• [Task statement]
The answer must consist of the listing, reproduced exactly.

━━━━━━━━━━━━━━━━━━━━

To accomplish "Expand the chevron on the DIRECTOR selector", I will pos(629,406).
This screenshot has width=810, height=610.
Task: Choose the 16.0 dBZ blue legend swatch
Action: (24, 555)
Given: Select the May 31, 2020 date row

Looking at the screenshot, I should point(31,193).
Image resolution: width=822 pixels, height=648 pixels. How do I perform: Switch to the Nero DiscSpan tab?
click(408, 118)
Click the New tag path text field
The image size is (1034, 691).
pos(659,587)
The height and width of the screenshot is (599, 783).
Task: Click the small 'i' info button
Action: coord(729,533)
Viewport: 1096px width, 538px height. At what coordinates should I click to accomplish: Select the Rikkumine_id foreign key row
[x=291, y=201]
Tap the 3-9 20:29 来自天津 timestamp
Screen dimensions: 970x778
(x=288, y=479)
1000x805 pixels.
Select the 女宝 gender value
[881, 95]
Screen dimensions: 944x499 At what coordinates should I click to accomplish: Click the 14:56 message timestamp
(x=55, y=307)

━━━━━━━━━━━━━━━━━━━━

• [Problem solution]
To accomplish "Expand the chevron on the DIRECTOR selector", I will pos(629,406).
This screenshot has width=810, height=610.
Task: Choose the 16.0 dBZ blue legend swatch
Action: (24, 555)
Given: Select the May 31, 2020 date row

Looking at the screenshot, I should point(31,193).
Image resolution: width=822 pixels, height=648 pixels. How do I perform: Switch to the Nero DiscSpan tab?
click(408, 118)
Click the New tag path text field
The image size is (1034, 691).
pos(659,587)
The height and width of the screenshot is (599, 783).
Task: Click the small 'i' info button
Action: coord(729,533)
Viewport: 1096px width, 538px height. At what coordinates should I click to accomplish: Select the Rikkumine_id foreign key row
[x=291, y=201]
Tap the 3-9 20:29 来自天津 timestamp
Screen dimensions: 970x778
(x=288, y=479)
1000x805 pixels.
Select the 女宝 gender value
[881, 95]
Screen dimensions: 944x499 At what coordinates should I click to accomplish: Click the 14:56 message timestamp
(x=55, y=307)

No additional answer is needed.